• [Document text]
Asna at work (Photo: Avsi/Marco Palombi)

AVSI tents: The great enterprises of Asna and Jean Claude

In Bujumbura, the former capital of Burundi, young people off the streets are being helped to carve out their future. Here are two of their stories.
Filomena Armentano

Jean Claude understood that he had to follow his coaches and trust reality. Asna indulged her creativity and began to value her story. This is how the gazes of a boy and a girl from Bujumbura, the former capital of Burundi and the main economic center of one of the poorest countries in the world, widened. Jean Claude and Asna are two of the more than a thousand young Burundians who have been joined in their growth by the AVSI "Art Project", and supported by the 2020-2021 campaign, with the theme "Widen your gaze. Hope beside those in need."

"In 2015, after the clashes that took place after the presidential elections, many young people were identified as agitators and had to abandon their families (for those who had one), leave their school, city," explains Andrea Sovani, head of the project: "Then, between 2016 and 2017, the political waters calmed down and the fugitives were able to return."

Thousands of young people left alone, the majority in the middle of the street. AVSI has begun to look for the most vulnerable - orphans or sick people. Their proposal? To learn a trade in a few months thanks to a training course and an internship. Many have found a job. Above all, they have discovered things about themselves that they had not imagined, skills they did not know they possessed, human and creative skills that have changed their lives. "We took in young people aged 16 -25 years old. Parishes and local authorities in the neighbourhoods most at risk have helped us in our selection.”

• [What you will do]
**1.** In the article about young people in Bujumbura, rewrite the paragraph that begins "Thousands of young people left alone" as a short list that keeps its main facts.
**2.** Extend the article about young people in Bujumbura with a few more paragraphs, starting right after its last sentence.
The listing after this article comes from a different source.

Data taken from a collection
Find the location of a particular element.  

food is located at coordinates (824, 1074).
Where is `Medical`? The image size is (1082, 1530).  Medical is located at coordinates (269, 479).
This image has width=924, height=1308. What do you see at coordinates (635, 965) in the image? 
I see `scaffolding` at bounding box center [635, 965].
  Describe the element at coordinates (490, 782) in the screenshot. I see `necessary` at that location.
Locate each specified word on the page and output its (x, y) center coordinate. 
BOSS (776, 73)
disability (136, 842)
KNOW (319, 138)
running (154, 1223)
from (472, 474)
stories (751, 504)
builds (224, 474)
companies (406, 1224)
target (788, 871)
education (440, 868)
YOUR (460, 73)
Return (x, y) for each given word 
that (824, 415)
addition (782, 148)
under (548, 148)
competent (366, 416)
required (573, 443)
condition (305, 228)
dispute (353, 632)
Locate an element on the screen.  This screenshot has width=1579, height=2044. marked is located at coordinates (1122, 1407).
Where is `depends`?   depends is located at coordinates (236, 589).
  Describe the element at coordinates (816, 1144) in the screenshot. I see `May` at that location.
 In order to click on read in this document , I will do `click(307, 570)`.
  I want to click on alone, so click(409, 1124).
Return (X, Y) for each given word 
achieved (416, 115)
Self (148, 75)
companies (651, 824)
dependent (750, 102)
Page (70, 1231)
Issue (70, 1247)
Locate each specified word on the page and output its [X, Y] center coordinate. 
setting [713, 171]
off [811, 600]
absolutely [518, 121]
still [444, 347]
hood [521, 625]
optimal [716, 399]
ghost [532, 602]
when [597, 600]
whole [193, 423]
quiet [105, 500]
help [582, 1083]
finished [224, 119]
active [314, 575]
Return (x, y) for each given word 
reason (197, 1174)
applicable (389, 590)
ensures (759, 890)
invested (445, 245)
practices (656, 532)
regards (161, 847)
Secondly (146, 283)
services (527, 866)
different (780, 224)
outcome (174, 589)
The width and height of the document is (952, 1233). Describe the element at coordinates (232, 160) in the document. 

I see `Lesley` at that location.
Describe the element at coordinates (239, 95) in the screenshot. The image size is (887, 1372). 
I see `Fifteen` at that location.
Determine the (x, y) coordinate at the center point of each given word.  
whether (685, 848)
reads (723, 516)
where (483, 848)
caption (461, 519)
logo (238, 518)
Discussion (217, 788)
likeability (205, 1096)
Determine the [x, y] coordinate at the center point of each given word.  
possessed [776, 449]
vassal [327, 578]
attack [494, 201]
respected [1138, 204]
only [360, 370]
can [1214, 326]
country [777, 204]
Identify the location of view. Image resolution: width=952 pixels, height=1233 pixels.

• [Answer section]
**1.**
- Thousands of young people were left alone, most of them on the street.
- AVSI began looking for the most vulnerable, such as orphans and sick people.
- It offered them a chance to learn a trade in a few months through a training course and an internship.
- Many found a job.
- Above all, they discovered human and creative skills they didn't know they had, and these changed their lives.
- The project took in young people aged 16 to 25.
- Parishes and local authorities in the neighborhoods most at risk helped with the selection.

**2.**
When the missionary center that welcomed him in rural areas of the country had to close, due to lack of funds, Jean Claude, an orphan, found himself on the street in Bujumbura at the age of 12, alone, living off what he found. Then, around the age of 20, he fell in love and had a child with his girlfriend, but she abandoned him and left him alone again this time with a child and without work, without anything. He heard about the Art project and tried his luck. Several professions were proposed: baking, catering, soap-making and cleaning, mechanics, commerce. Jean Claude chose to study to become a baker: a four-month course and a five-month internship. "The young people who do better are those who have had a more difficult story," says Andrea: "It is impressive. But it is understandable. Having to get by, maybe from a very young age and for several years, they acquire skills that they are not aware of and which lead them to risk more, to be more curious. Jean Claude is one of them.”

And during the internship, his character came out. His boss already had many bakers in his shop. So at the beginning Jean Claude was asked to do something else. He dedicated himself, showing total willingness to do small jobs, deliveries, sales, and even guard shifts at night. Eventually, one of the bakers left and he was hired. Now he has a salary and is able to take care of his son, who has grown up and goes to school. "Looking at him, the thing that amazes me is that he is aware that he has value. The educational path has also fostered a human development in him."

Asna, also an orphan, mother of two children, lived with her aunt until she died leaving her in charge of an extra child. "It is the other side of the coin. She has shown us that betting on the freedom of the person should not be taken for granted, in the end it is fruitful.” She has also trained to become a baker, but at the end of her internship, as a woman, she has not been able to a job in a bakery in the city.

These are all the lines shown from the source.